The work analyzed the content of Parkin (PRKN) and mitofilin (IMMT - Inner mitochondrial membrane transmembrane) proteins in the lung tissue of Wistar rats under the influence of chrysotile asbestos. To reproduce experimental asbestosis, chrysotile asbestos dust was injected intratracheally into the lungs of experimental rats, and saline solution was injected into control animals. The animals were divided into three groups: 1) control; 2) poisoned with asbestos at a dose of 25 mg; 3) poisoned with asbestos at a dose of 50 mg. Two months after asbestos inoculation, the lungs of the rats were removed and homogenized.

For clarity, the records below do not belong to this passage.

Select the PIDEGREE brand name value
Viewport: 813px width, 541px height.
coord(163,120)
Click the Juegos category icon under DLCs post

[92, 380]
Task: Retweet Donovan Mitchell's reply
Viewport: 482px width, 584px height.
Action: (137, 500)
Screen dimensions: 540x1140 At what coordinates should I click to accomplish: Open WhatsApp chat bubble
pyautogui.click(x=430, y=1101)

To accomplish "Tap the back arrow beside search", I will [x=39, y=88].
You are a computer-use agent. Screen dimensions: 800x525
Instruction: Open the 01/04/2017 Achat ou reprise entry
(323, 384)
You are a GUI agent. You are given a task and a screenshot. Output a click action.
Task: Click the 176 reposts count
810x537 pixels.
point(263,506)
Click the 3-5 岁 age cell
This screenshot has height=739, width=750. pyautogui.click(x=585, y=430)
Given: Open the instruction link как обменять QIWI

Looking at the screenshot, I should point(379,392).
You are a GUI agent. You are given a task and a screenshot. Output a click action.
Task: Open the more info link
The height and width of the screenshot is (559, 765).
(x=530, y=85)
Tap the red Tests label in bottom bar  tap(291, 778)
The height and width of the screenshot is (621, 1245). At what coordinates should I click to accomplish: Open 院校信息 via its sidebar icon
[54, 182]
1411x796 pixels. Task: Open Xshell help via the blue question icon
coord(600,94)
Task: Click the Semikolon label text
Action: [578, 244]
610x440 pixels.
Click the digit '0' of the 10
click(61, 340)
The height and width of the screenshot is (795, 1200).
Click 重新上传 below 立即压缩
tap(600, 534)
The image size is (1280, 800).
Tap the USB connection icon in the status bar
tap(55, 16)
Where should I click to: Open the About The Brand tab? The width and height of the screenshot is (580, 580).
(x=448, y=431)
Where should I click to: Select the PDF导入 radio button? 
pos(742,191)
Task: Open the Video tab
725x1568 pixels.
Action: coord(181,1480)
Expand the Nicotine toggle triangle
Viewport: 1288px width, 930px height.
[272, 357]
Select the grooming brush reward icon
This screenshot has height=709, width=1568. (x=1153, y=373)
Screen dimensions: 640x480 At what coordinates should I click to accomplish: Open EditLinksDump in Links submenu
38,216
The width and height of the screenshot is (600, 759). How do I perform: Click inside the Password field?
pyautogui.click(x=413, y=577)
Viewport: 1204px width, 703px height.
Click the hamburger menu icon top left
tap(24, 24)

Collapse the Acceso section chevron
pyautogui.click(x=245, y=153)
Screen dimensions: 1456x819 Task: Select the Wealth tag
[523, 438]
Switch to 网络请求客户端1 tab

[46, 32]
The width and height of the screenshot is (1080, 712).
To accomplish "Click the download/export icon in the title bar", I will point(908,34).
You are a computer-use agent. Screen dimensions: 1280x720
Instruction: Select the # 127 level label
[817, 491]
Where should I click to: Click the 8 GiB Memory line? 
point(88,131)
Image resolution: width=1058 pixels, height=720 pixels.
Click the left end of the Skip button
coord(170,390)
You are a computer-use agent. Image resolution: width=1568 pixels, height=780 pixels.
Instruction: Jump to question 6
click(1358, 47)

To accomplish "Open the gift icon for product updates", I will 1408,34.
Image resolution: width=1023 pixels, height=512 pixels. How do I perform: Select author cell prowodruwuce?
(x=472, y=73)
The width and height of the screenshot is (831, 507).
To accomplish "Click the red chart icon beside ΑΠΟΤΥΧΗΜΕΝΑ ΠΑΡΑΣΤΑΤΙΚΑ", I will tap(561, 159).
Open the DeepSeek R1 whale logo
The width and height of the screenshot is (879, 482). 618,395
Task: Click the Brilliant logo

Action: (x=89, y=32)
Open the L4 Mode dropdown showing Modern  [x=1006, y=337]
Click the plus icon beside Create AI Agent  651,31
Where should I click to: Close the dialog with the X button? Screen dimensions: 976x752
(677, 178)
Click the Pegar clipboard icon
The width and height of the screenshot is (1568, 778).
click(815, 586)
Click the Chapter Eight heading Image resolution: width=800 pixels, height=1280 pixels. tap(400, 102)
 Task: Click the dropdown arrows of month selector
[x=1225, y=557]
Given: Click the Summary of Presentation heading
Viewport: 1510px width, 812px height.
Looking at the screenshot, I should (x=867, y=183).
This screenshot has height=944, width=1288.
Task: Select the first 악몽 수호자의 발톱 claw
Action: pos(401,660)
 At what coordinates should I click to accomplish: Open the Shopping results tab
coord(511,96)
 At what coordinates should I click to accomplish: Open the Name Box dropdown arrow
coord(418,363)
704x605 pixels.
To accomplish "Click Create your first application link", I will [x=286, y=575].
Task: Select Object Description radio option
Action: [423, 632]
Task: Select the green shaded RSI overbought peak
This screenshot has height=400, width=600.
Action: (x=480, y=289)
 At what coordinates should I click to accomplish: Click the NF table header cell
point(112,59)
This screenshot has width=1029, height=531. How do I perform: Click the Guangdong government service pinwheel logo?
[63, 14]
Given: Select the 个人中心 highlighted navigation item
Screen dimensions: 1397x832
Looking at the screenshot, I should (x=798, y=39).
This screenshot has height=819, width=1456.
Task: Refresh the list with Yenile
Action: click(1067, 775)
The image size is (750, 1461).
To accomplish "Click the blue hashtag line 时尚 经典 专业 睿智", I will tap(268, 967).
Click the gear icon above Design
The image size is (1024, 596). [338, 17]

The content of PRKN and IMMT in homogenates was determined using ELISA. We have shown that under the influence of chrysotile asbestos in the lung tissues of rats, a significant decrease in the levels of the PRKN protein, which controls mitochondrial mitophagy, is observed. The IMMT content in mitochondria of rat lung tissue after exposure to asbestos was lower compared to the control group. Our previously obtained data on the morphometric parameters of mitochondria allowed us to assess the degree of ultrastructural disorders of mitochondria, which may indicate mitochondrial dysfunction under the influence of asbestos. Taken together, these results support a link between damage to mitochondrial structure and defects in the respiratory complex. Taken together, these results support a link between damage to mitochondrial structure and the development of asbestosis.